Brown has presided over a campaign featuring one disaster after another, from identifying David Cameron as Gene Hunt, the charismatically un-PC cop from Ashes to Ashes (the sequel to Life On Mars), to having Brown appear with an Elvis impersonator, and now to Bigot-gate. The last is his own fault, plain and simple. Exhausted he may be, but it’s dotting the ‘i’s, etc, and you can be sure as sh-t Mr Tony would never have done it. God knows what happens when Labour dumps him after the election to put Alistair darling, Alan Johnson or David Miliband in as PM in a coalition. The blood will reach up to the third row of the stalls.

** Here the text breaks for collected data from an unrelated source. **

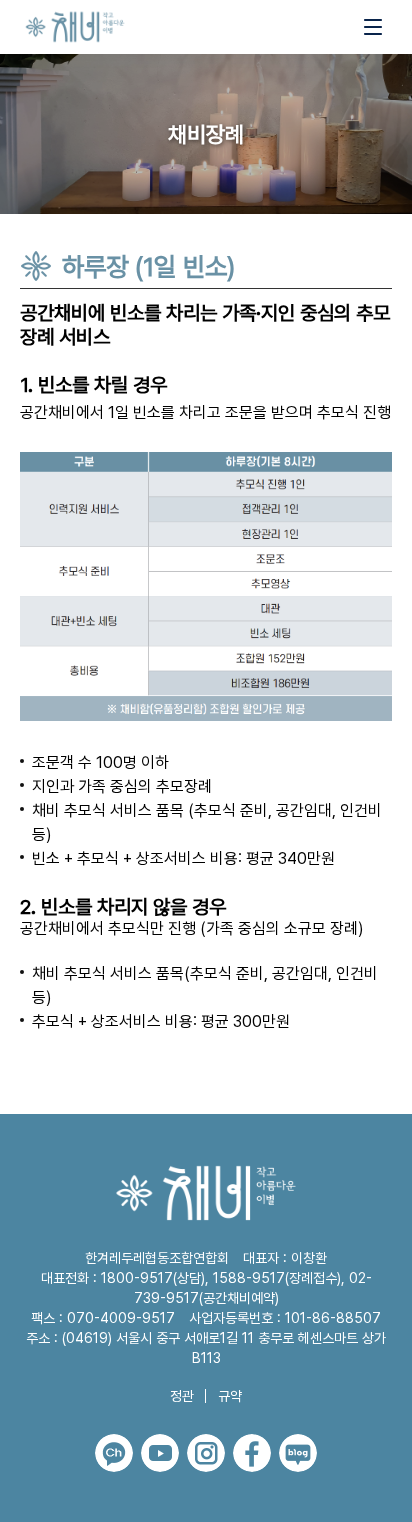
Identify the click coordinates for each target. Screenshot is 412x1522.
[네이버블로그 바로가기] (298, 1453)
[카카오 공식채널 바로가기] (114, 1453)
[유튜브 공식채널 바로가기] (160, 1453)
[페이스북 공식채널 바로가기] (252, 1453)
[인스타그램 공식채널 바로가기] (206, 1453)
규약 (230, 1396)
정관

So the debate didn’t fire up on that. Aside from a whacky interjection by a social credit enthusiast it wouldn’t shut up, until the old Commie took the mike and gave us all a blast. Lean and stooped, he looked like someone from another era, one of physical work worn in the body. The chair tried to cut him off, but he kept going, putting the basic but unheard argument that the GFC was a bankers’ crisis for which the public was paying hard and fast. When he sat down the kids around him looked embarrassed, but he didn’t care. He’d fired up the quattro.
So that was it for Watford. When we left, BNP rowdies were hustling their candidate into the car, security phalanx style, as if anyone gave a toss. The town was quiet, save for the persistent hiss of traffic on the ring road. I’m no wrap for the old ‘Rochdales’ or Watfords worlds unto themselves because no-one ever got out of them, but it’s a measure of what has happened in many peoples’ lives — that is the image of the good society that comes forward, unbidden and unbiddable. And when the last of the Commies go, who will be there to say it could be otherwise?